__WHAT YOU HAVE TO DO__
According to the excerpt on controversial video games, what led to Survival Island 3 being removed from shelves?

Slay Aboriginal peoples with a bow and arrow — that was the mission in Survival Island 3, a video game released in late 2015 and removed from shelves after a change.org petition made the rounds. Then there’s Hatred, in which committing mass murder is the goal. Or Playing History 2, where the challenge is to fit as many Africans as possible onto a slaver's ship in a grotesque version of Tetris. When it comes to the video game industry, if controversy isn't assured, contemptible behavior surely is — remember the raped-and-murdered prostitutes in Grand Theft Auto? Anal probes in South Park: The Stick of Truth? But for the next generation of gamers, the best avatar might not be the one who wreaks the most havoc or horrifies the most mommy bloggers. It may be the one who tackles another, nobler mission: saving a polluted planet.

(Screenshot grounding data)
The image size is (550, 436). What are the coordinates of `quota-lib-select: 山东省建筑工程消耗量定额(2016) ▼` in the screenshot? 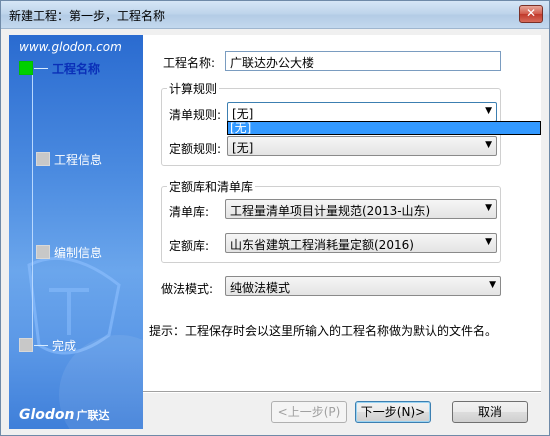 It's located at (361, 243).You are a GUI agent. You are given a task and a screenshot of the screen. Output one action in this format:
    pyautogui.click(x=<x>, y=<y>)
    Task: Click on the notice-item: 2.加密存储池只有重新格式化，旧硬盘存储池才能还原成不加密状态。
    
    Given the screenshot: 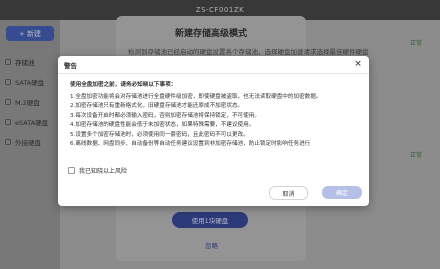 What is the action you would take?
    pyautogui.click(x=157, y=106)
    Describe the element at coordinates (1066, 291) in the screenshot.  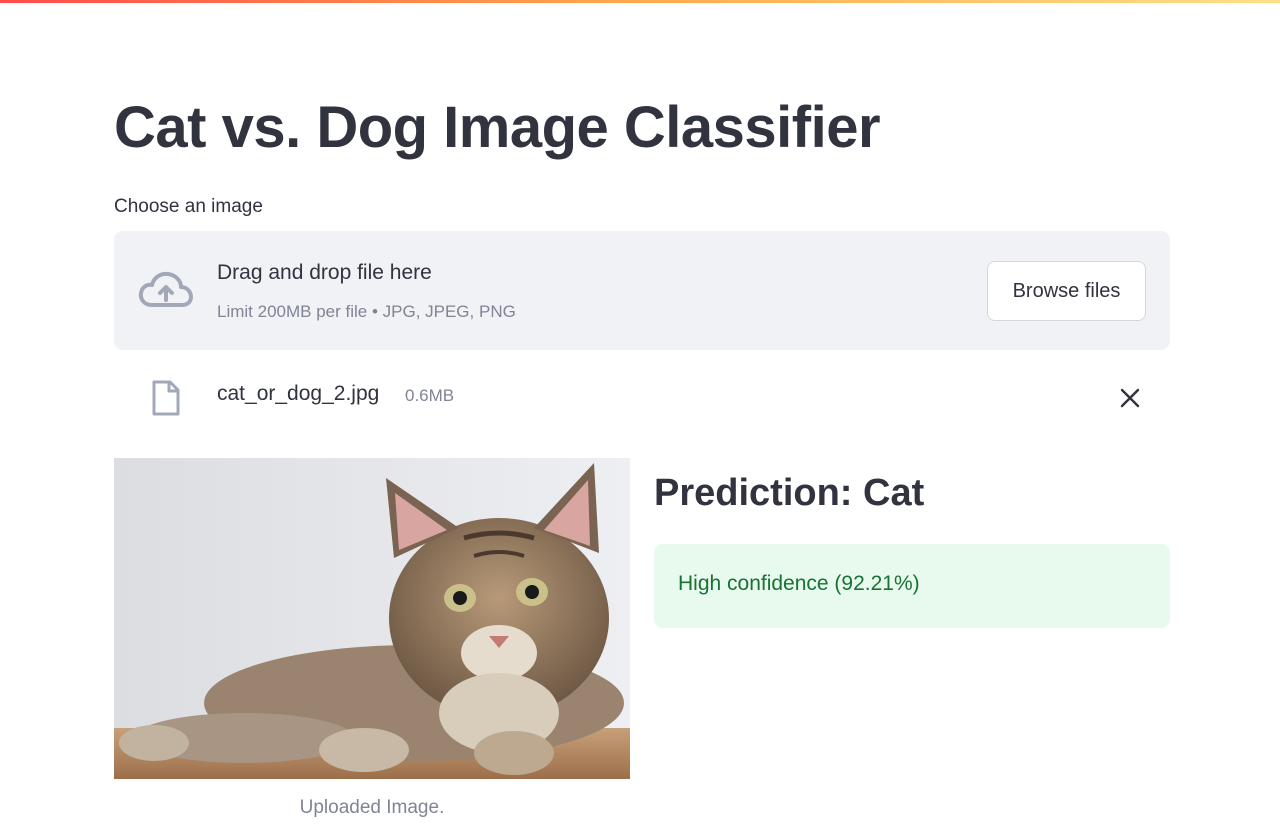
I see `browse-files-button: Browse files` at that location.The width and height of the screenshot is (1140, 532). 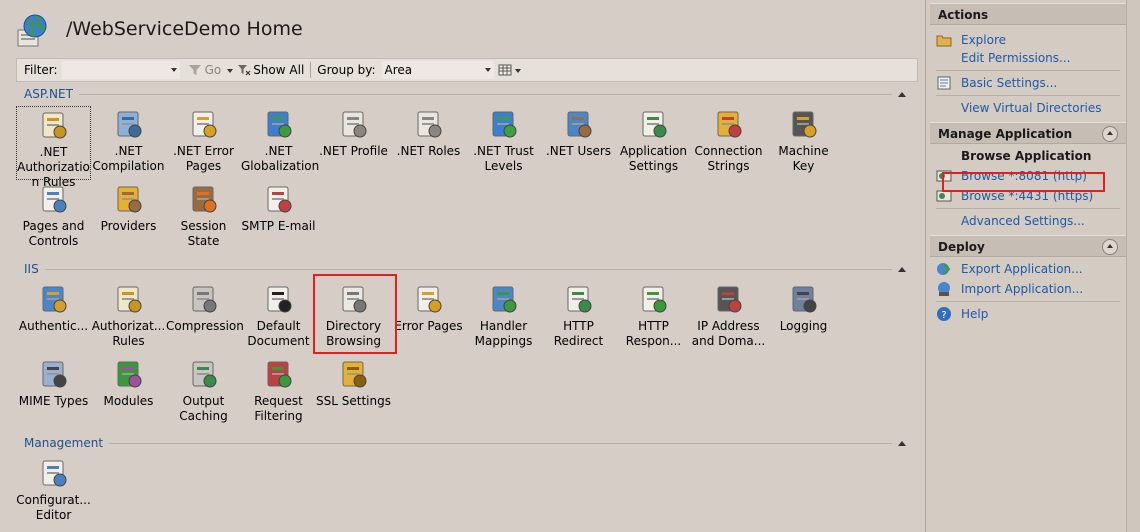 I want to click on feature-tile: Compression, so click(x=205, y=318).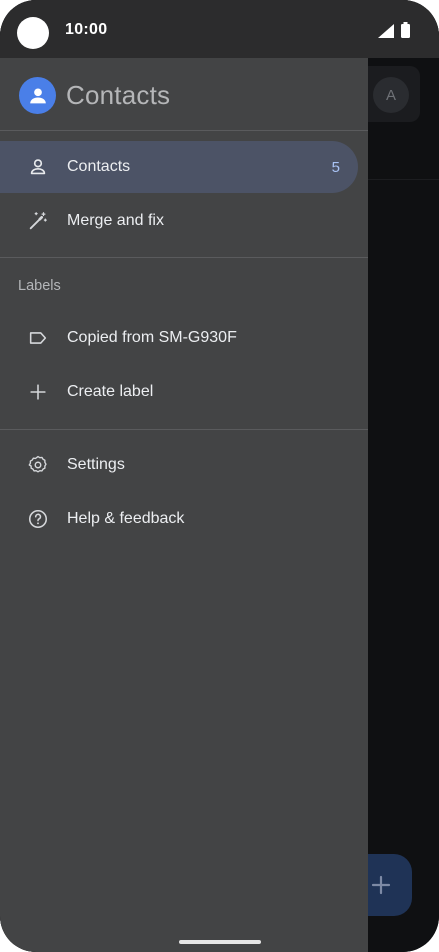 The image size is (439, 952). I want to click on person-icon, so click(38, 167).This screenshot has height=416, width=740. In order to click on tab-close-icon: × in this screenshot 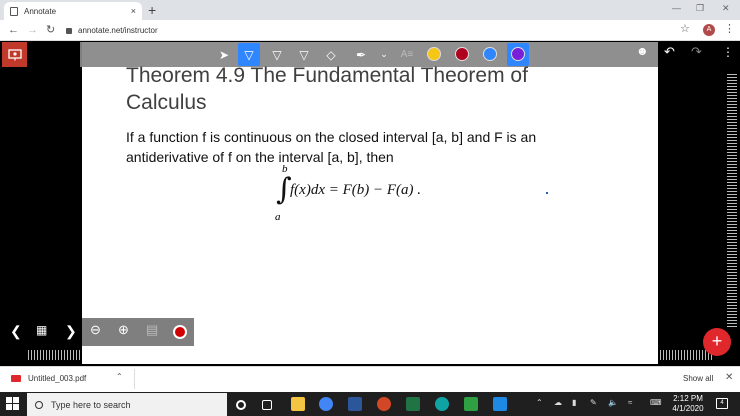, I will do `click(134, 11)`.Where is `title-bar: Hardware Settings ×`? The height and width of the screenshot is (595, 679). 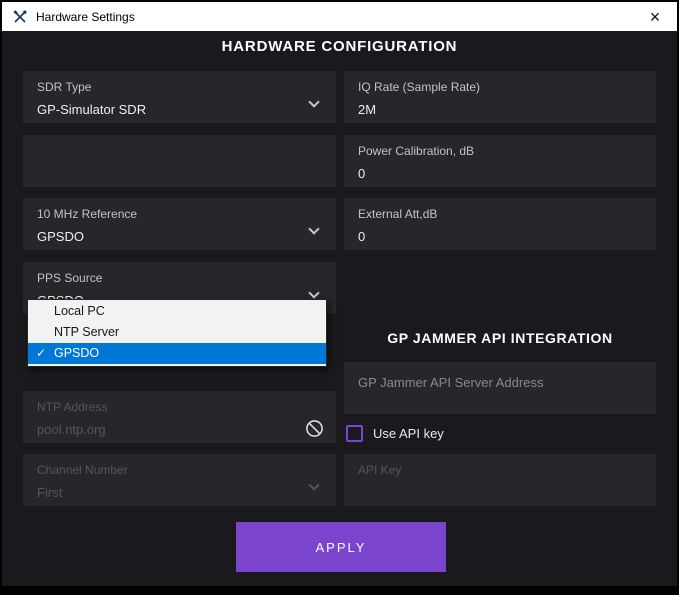 title-bar: Hardware Settings × is located at coordinates (340, 16).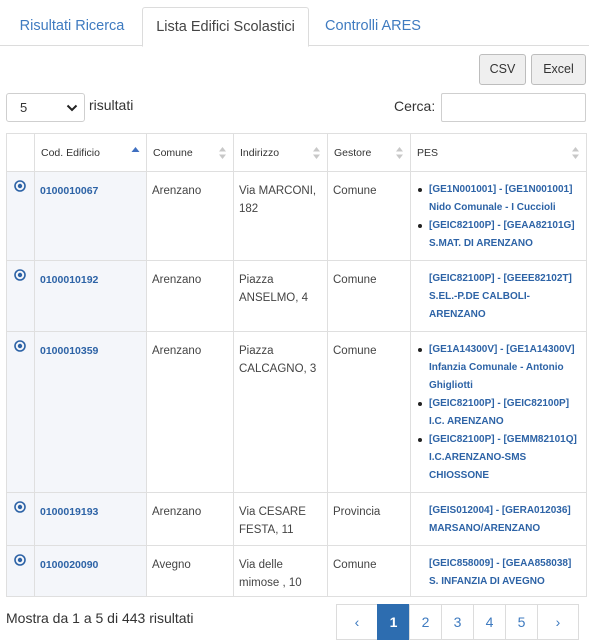 The width and height of the screenshot is (589, 640). What do you see at coordinates (20, 152) in the screenshot?
I see `header-icon-column` at bounding box center [20, 152].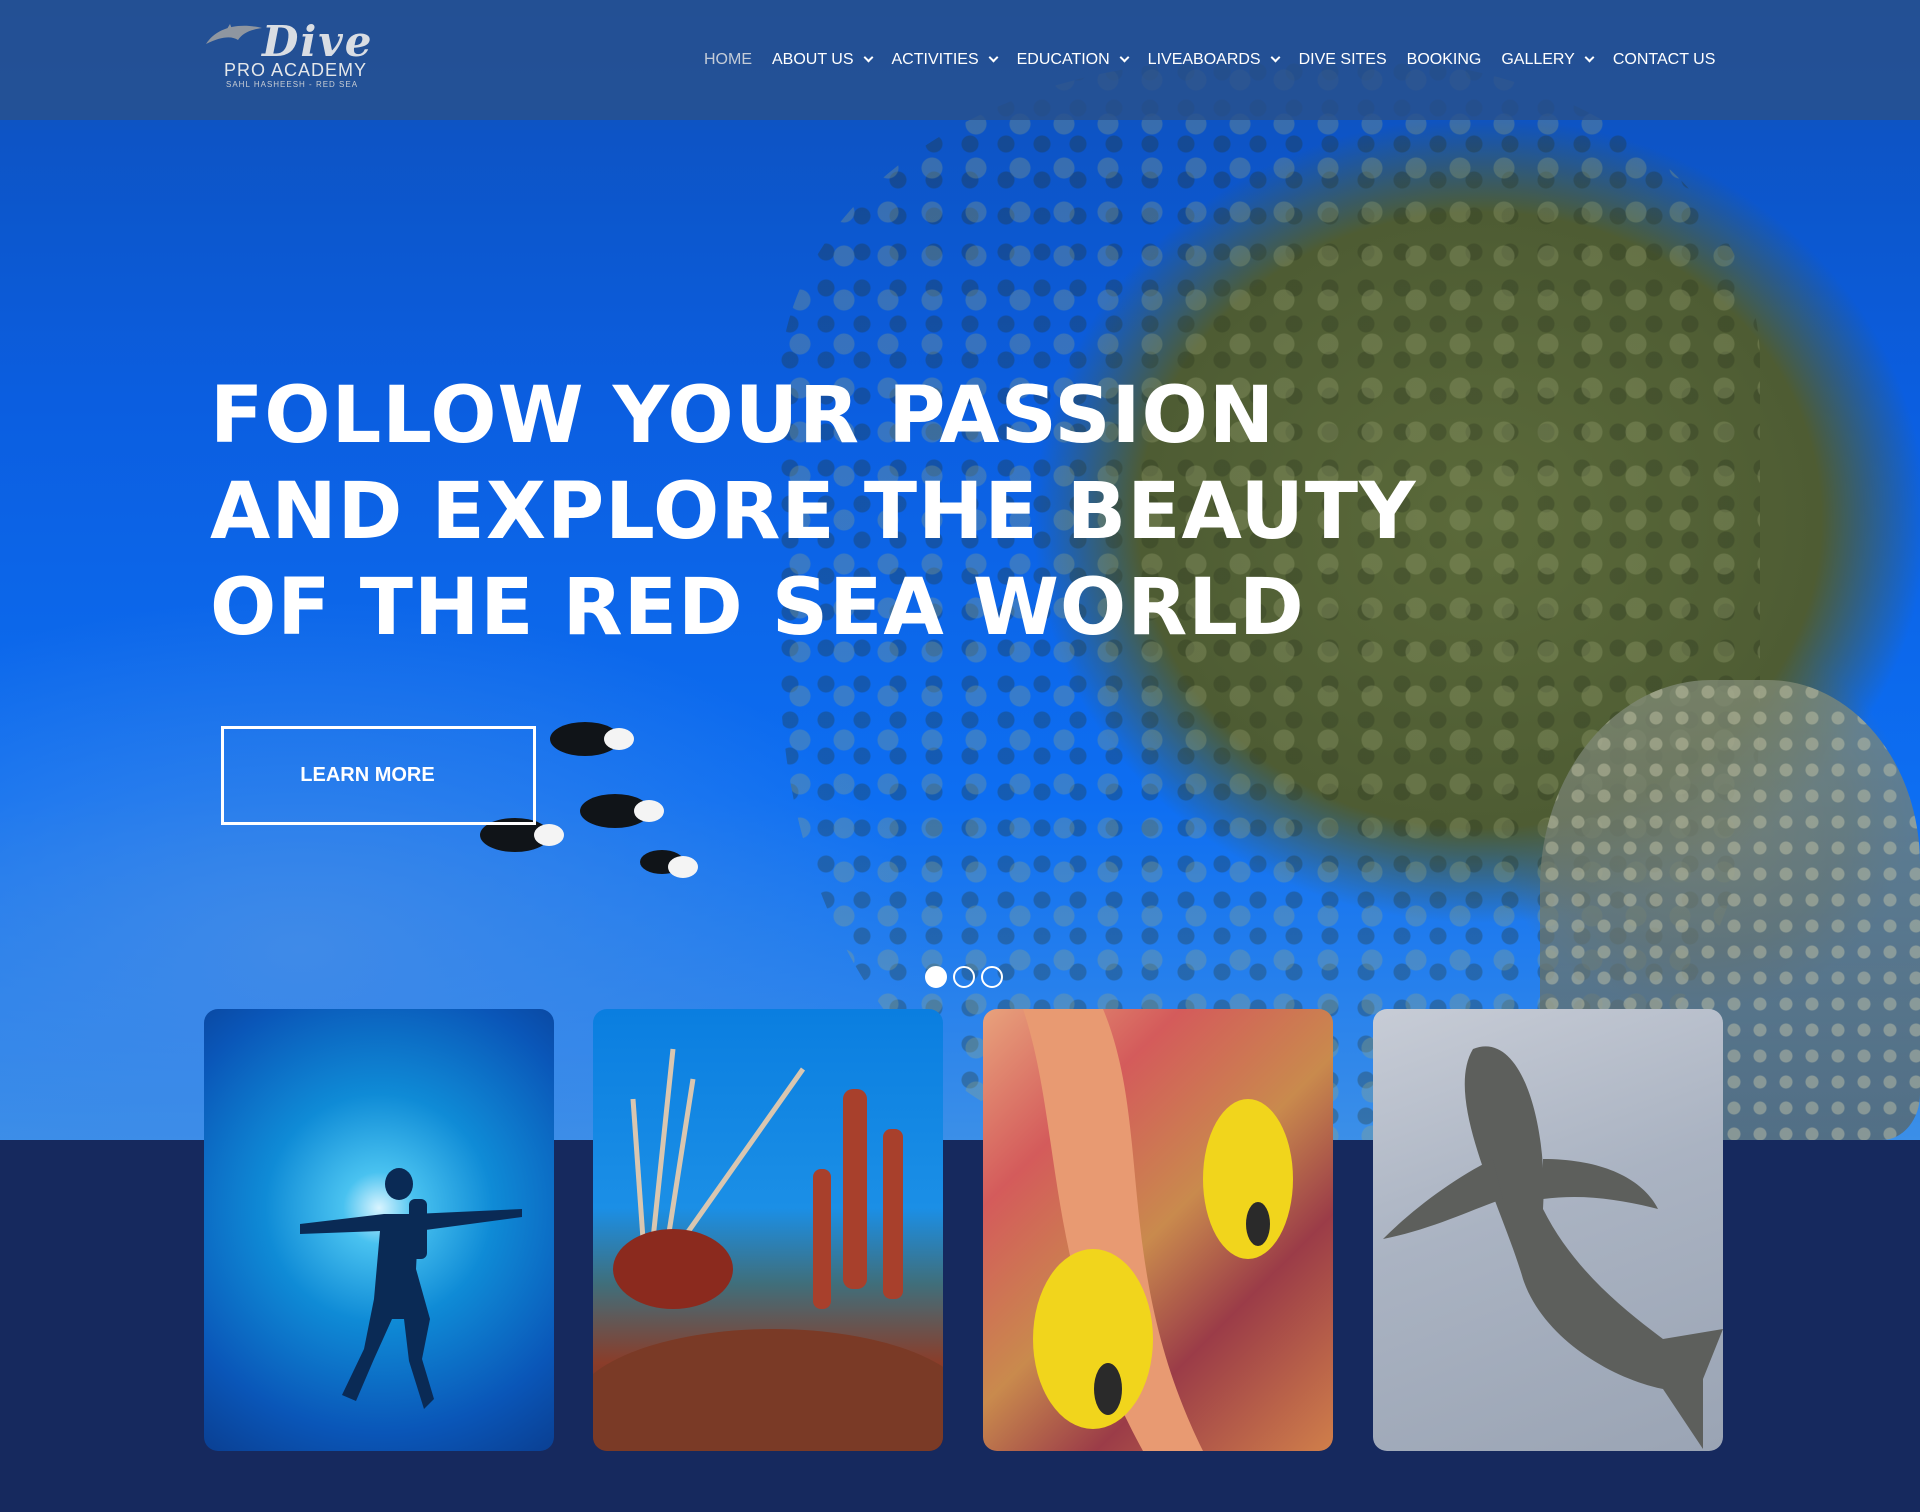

__WRITTEN ANSWER__
A change.org petition that made the rounds.